== Dataset content
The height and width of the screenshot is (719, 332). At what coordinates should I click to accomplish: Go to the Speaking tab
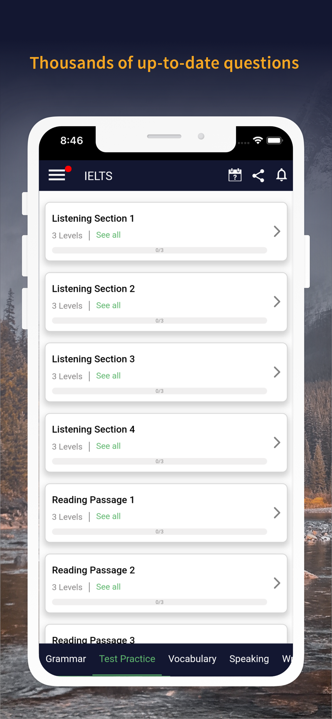tap(249, 659)
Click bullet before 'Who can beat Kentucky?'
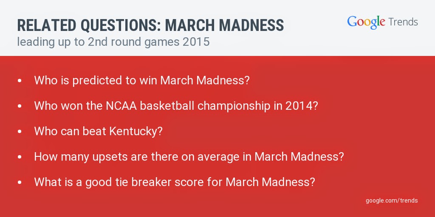Viewport: 435px width, 217px height. click(20, 131)
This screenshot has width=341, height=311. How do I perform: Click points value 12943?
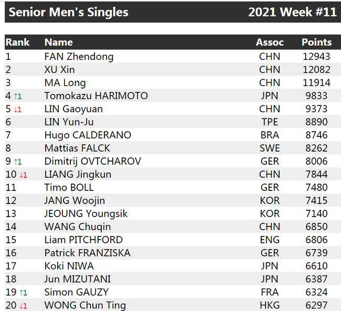(x=316, y=57)
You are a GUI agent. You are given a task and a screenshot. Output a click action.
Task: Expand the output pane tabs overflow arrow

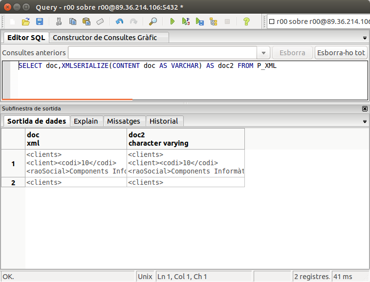(365, 121)
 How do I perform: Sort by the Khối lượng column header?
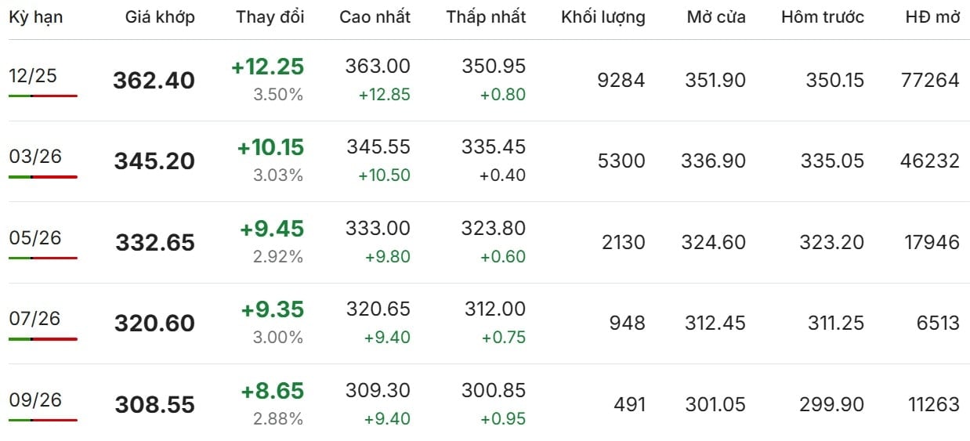pyautogui.click(x=603, y=17)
====
■ Task description: Retype every entry exactly as written, but omit the pictures.

■ Solution to this exercise:
The height and width of the screenshot is (719, 332). At what coordinates should I click to accomplish: Go to the Speaking tab
tap(249, 659)
Click bullet before 'Who can beat Kentucky?'
Viewport: 435px width, 217px height. click(20, 131)
This screenshot has width=341, height=311. How do I perform: Click points value 12943?
(x=316, y=57)
You are a GUI agent. You are given a task and a screenshot. Output a click action.
Task: Expand the output pane tabs overflow arrow

(365, 121)
 How do I perform: Sort by the Khối lượng column header?
pyautogui.click(x=603, y=17)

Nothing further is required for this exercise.